Because token A had a very low initial liquidity value these 10 buys of $200 have doubled the $ value of the liquidity pool to $4,000. And that has had a big % price impact - token A is up 143% on token price and has an MCAP of $7,600. Wow, looks like huge growth! Token B has also had it’s liquidity pool grow by $2,000, so it’s now $42,000. And it’s unit price increase? Just 9.3%. It’s MCAP is now $43,890.

The MCAP of token B has gone up $3,890. The MCAP of token A has gone up by $5,600. Token A looks a LOT more attractive, right?! That isn’t the case. What you are seeing is a huge percentage impact on a very low starting valuation. This is why you see lots of tokens with tiny initial liquidity values and quadrillions of tokens in total supply. Both token A and B have the same sales, and have gone up the same in liquidity terms. It looks like token A is pumping, but I would say token B is the MUCH better buy.

To illustrate this let’s look at what happens when someone SELLS. Let’s put the 11th trade for each as a $500 sale.

For token B, with good liquidity, we see a price drop of 0.71%. Not a disaster. For token A the drop is 11.11%!
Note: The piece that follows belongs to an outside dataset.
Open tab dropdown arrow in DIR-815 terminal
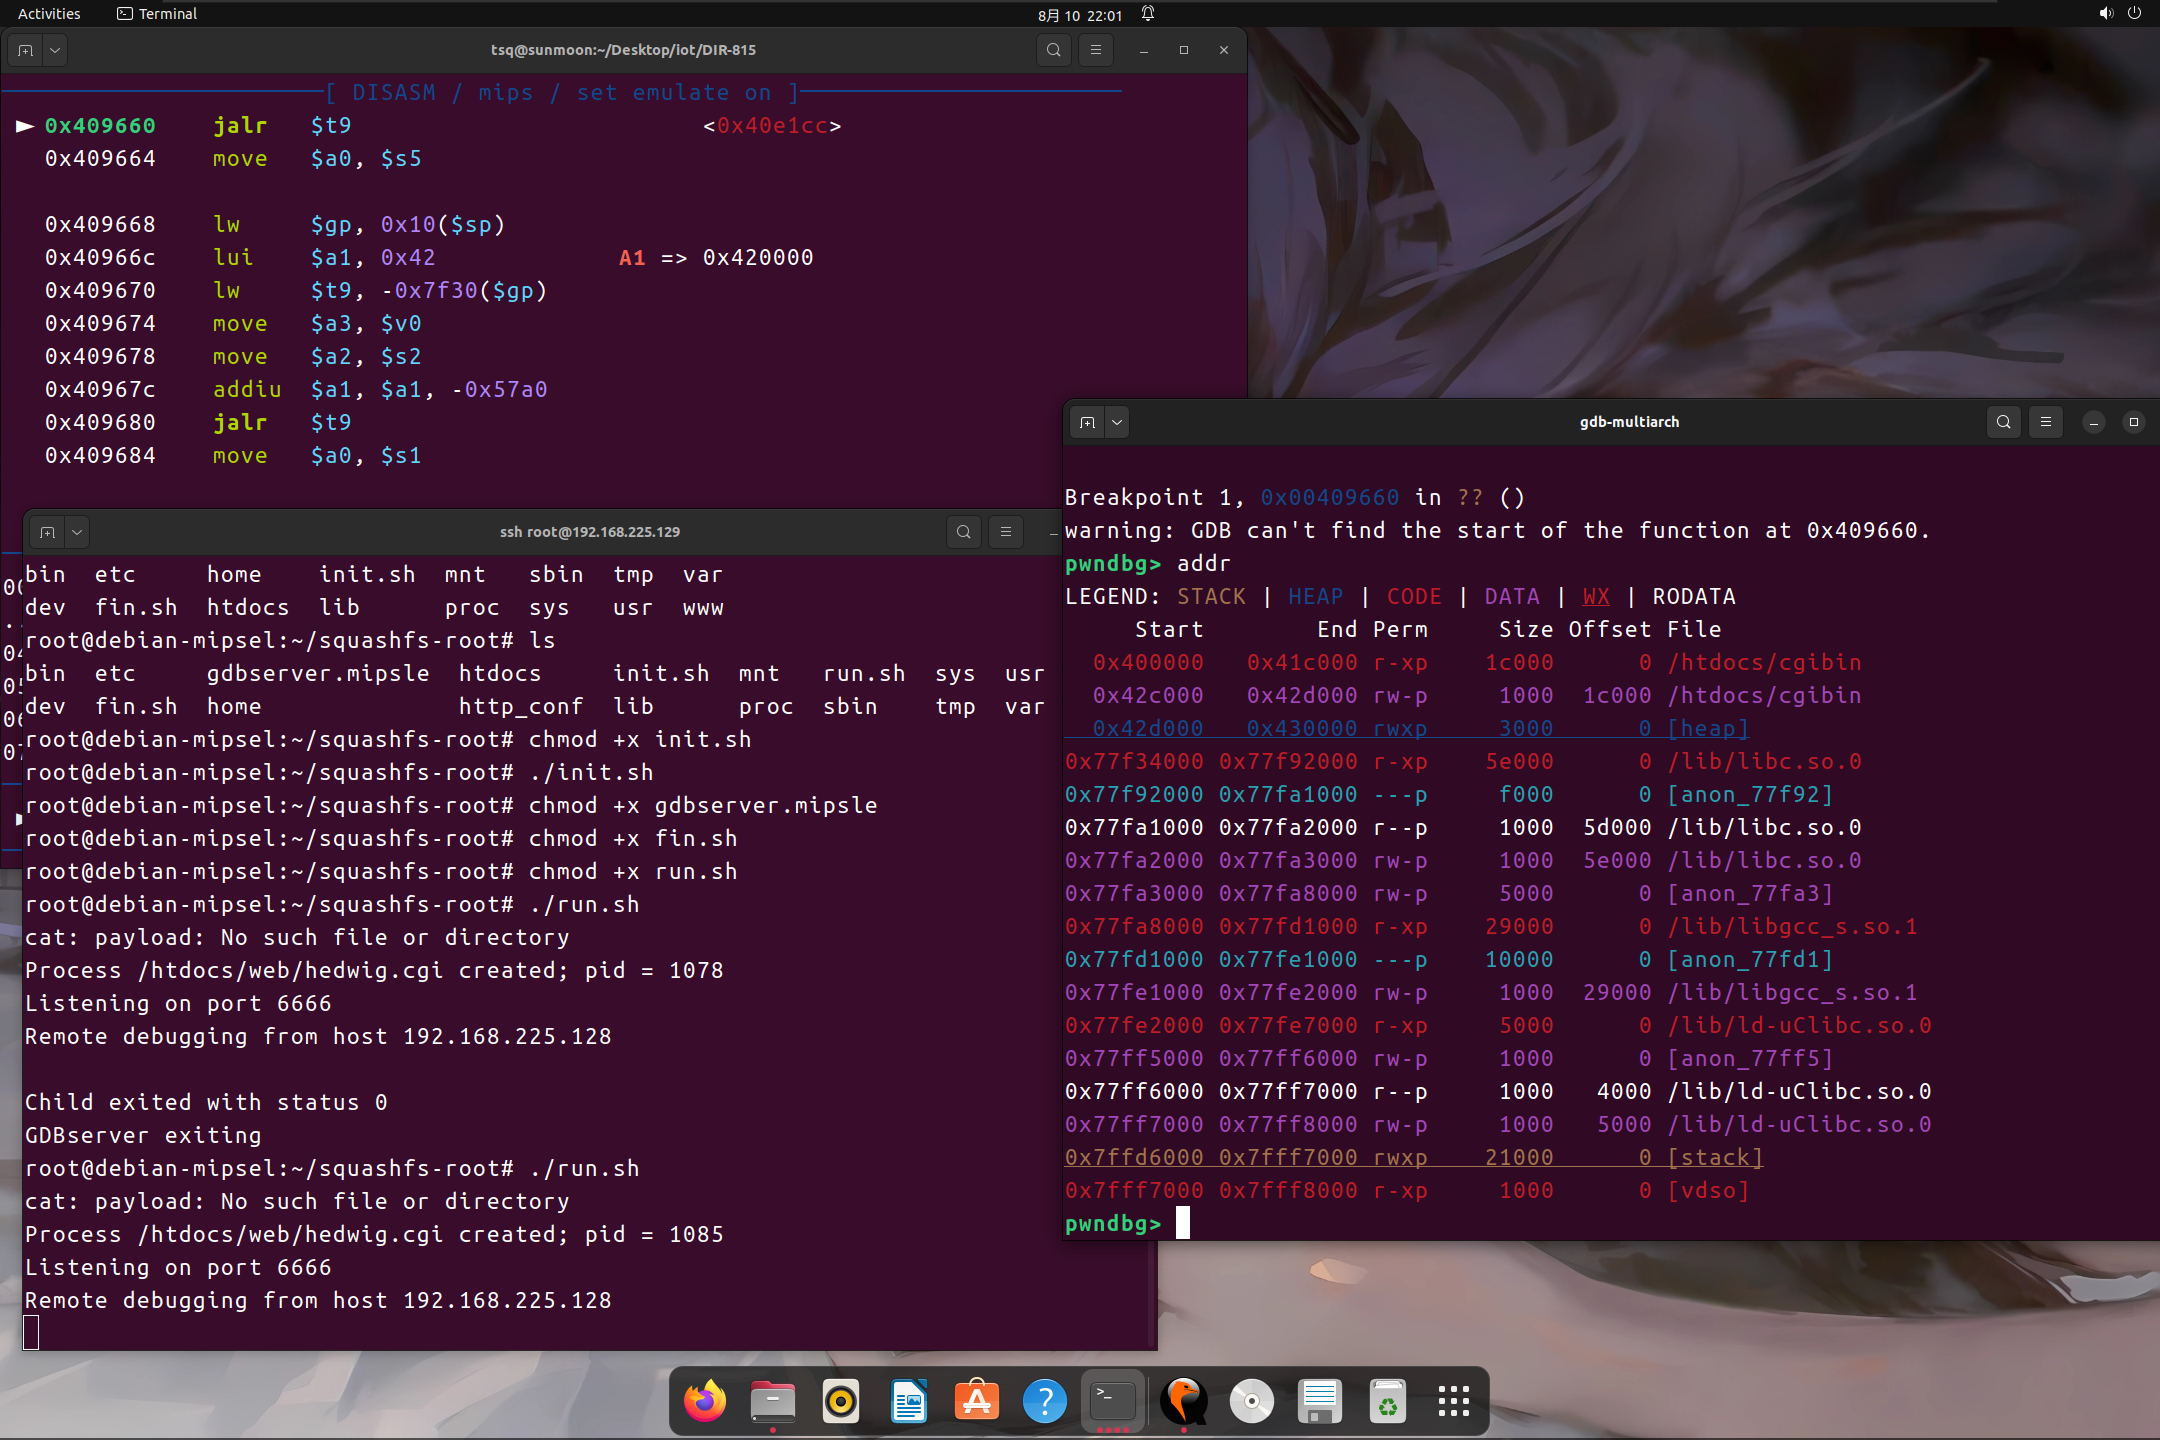 [55, 50]
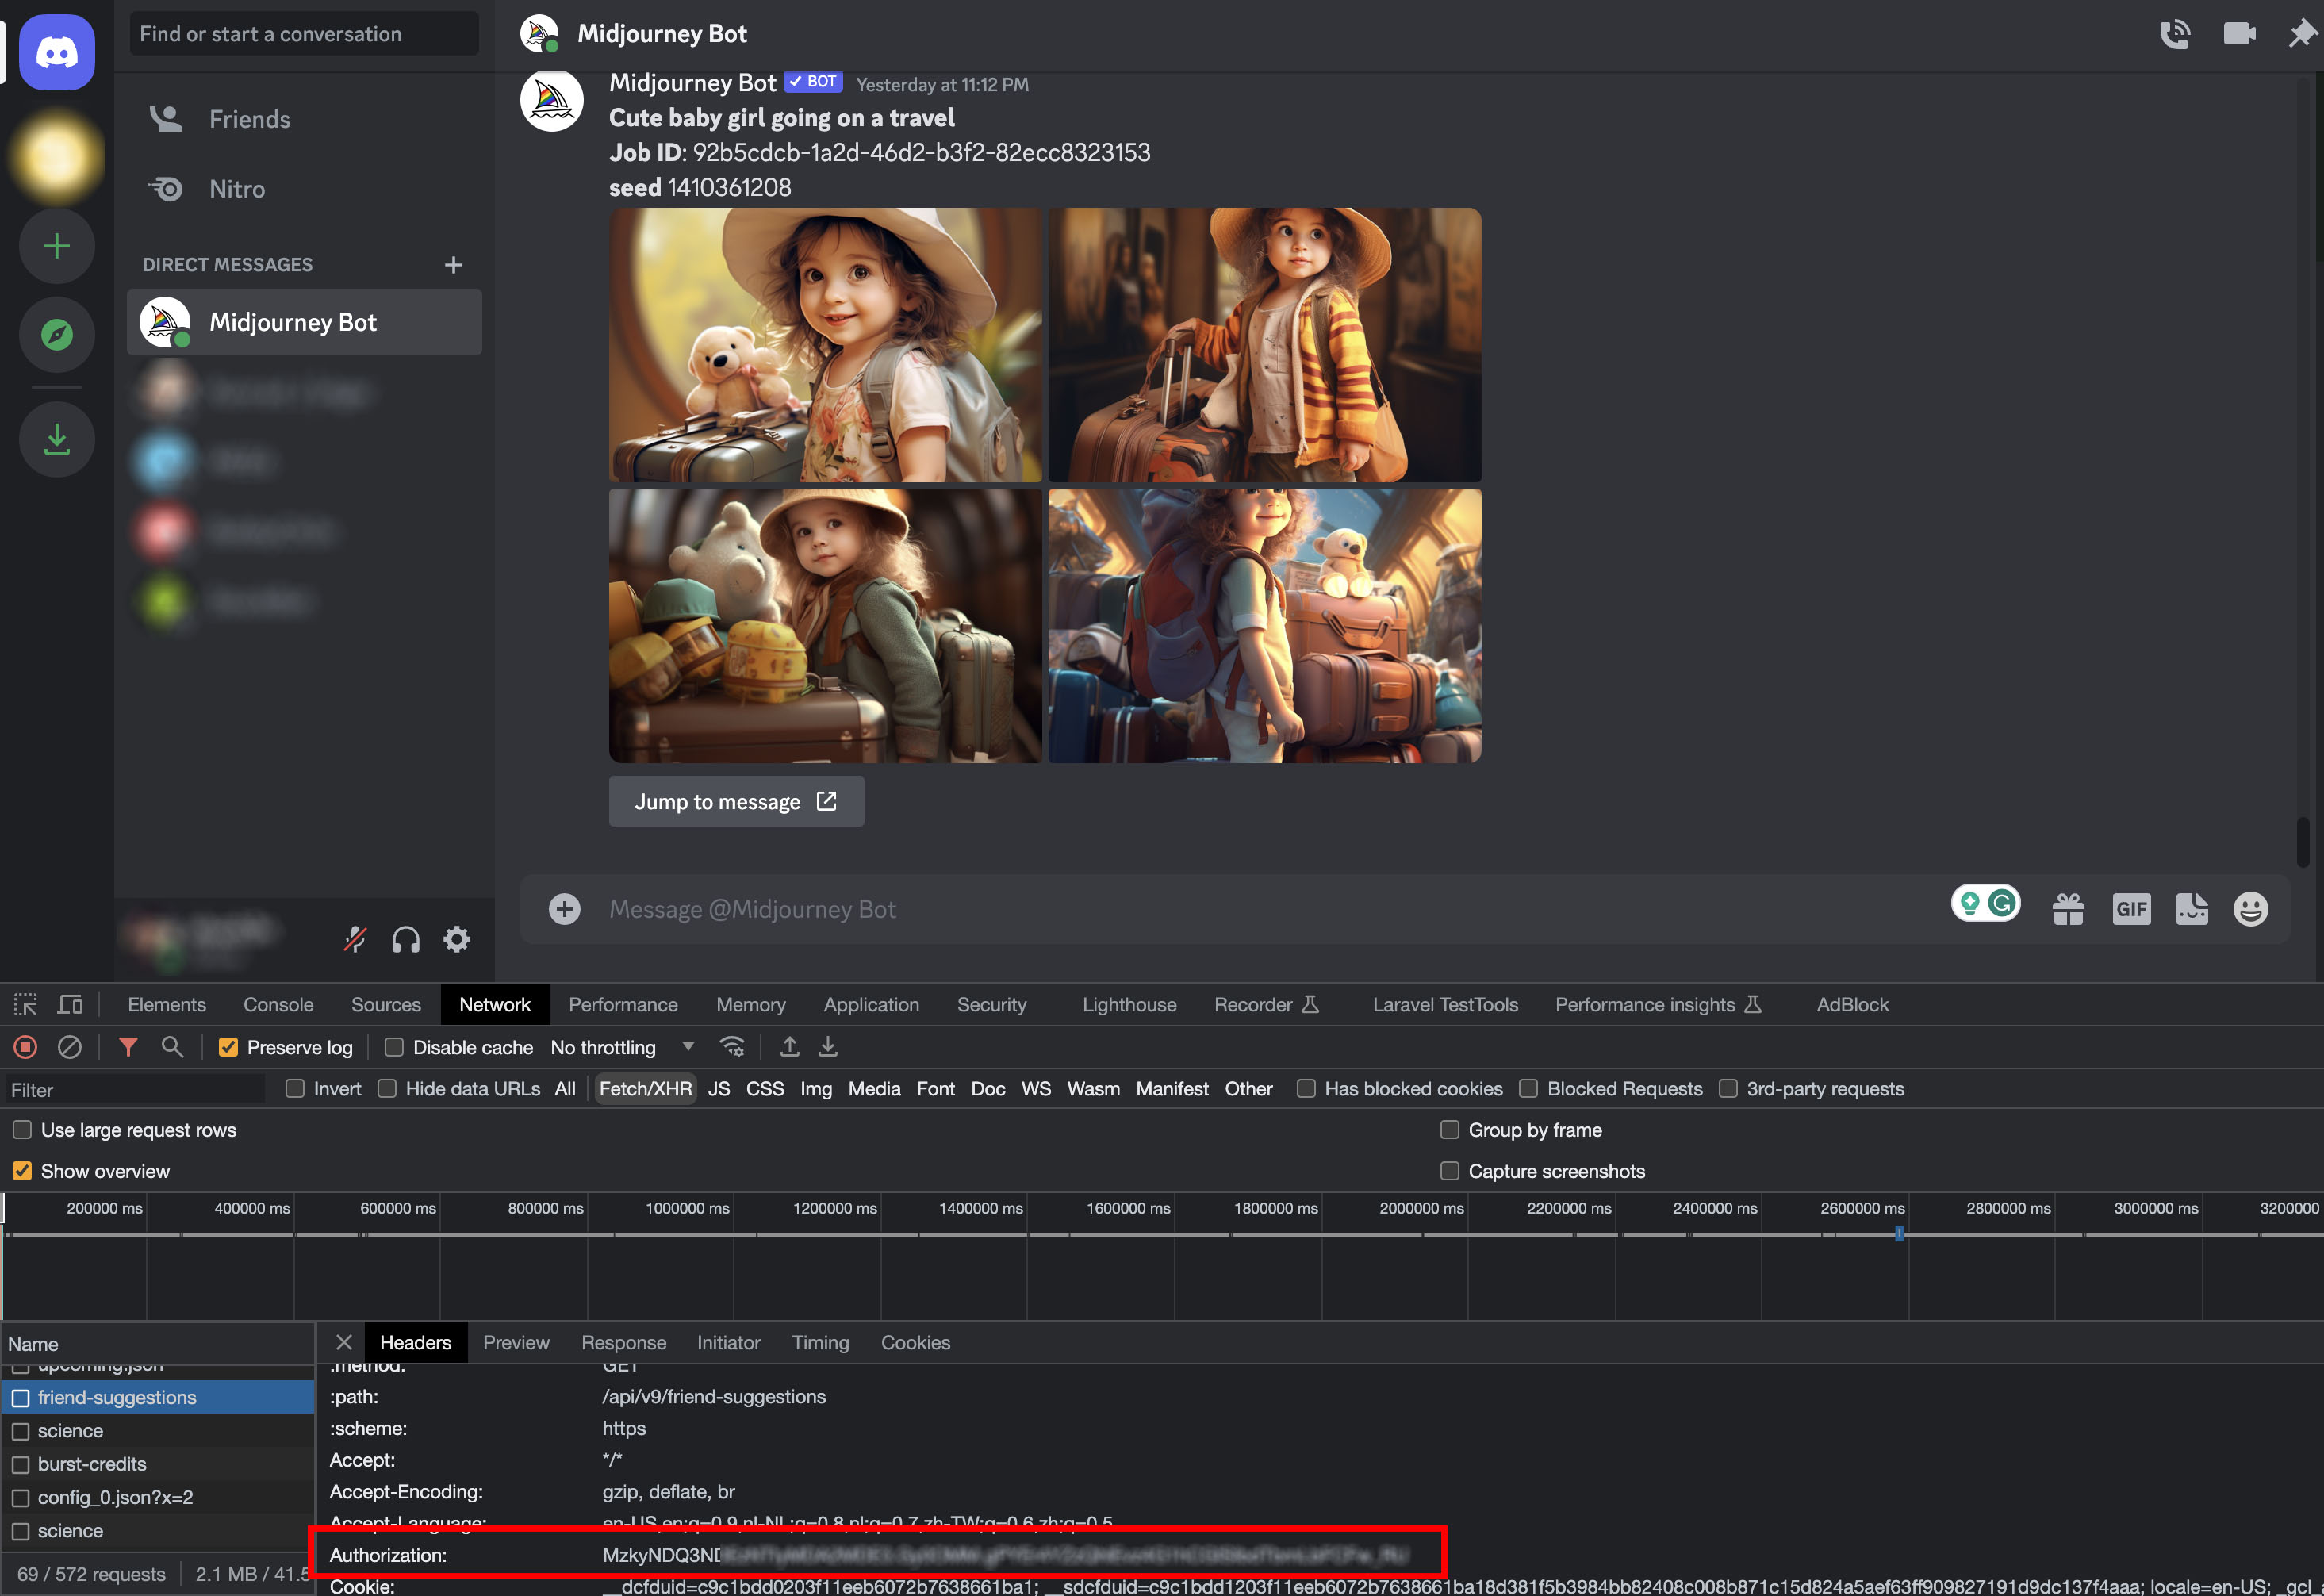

The numbers can get confusing, but if you want one take away from this section it’s the following. It’s possible to setup a token such that it will moon very very easily. It looks great, huge green candle. Much wow. Everyone piles in. But that token can (and indeed probably will) crash hard! This is token A in our example. Token B will grow steadily, and when bad times come it will keep taking punches in the face like a champ, and not drop like a rock! This is why we loaded BitDiamond with $40k of liquidity on day one.

Want to see what the initial liquidity load was? Are you still looking at the liquidity pool in BSCscan from the above section? If not, follow the instructions on how to get here from the section above. Now, click Bep-20 Token Transactions and hit view all. Go to ‘last’ and look for the liquidity load transaction. Ideally this will be the first thing you see, and you can check out how much it was.

MCAP to Liquidity Ratio

Want an easier way to see how SAFU the token is going to be in terms of huge price movements? Calculate the MCAP to liquidity ratio. The longer a token has been around this will or course diverge a lot, but it’s not a bad number to know.

Remember, liquidity is what’s available for token holders to sell in and out of. MCAP is the total supply multiplied by the most recent trade price.

To work out this ratio just take total liquidity and divide by MCAP. charts are a great place to see this easily (e.g. For BitDiamond this gives us a current ratio of 0.79. For safemoon it’s 0.07. Every $ in BitDiamond’s MCAP is backed in liquidity terms by over ten times as much $ as safemoon.

Now, these two tokens are in entirely different stages of their lifecycle. But try this ratio on your next low MCAP pick and see what you think.

Checking the total supply in liquidity

We’ll finish on an easy one. How much of the supply was added to liquidity? It HAS to be almost all of it.

Want to setup a token with a $1bn fully diluted MCAP? Do the following:

Create a token with 1bn supply

Pair ONE of those tokens with ONE dollar in the liquidity pool.

The unit price is 1 token = $1. The fully diluted market cap is therefore $1 x 1bn. So $1,000,000,000.

Is this token’s total supply worth that? Of course not. If the dev team hasn’t loaded almost all the token into liquidity you need to ask why.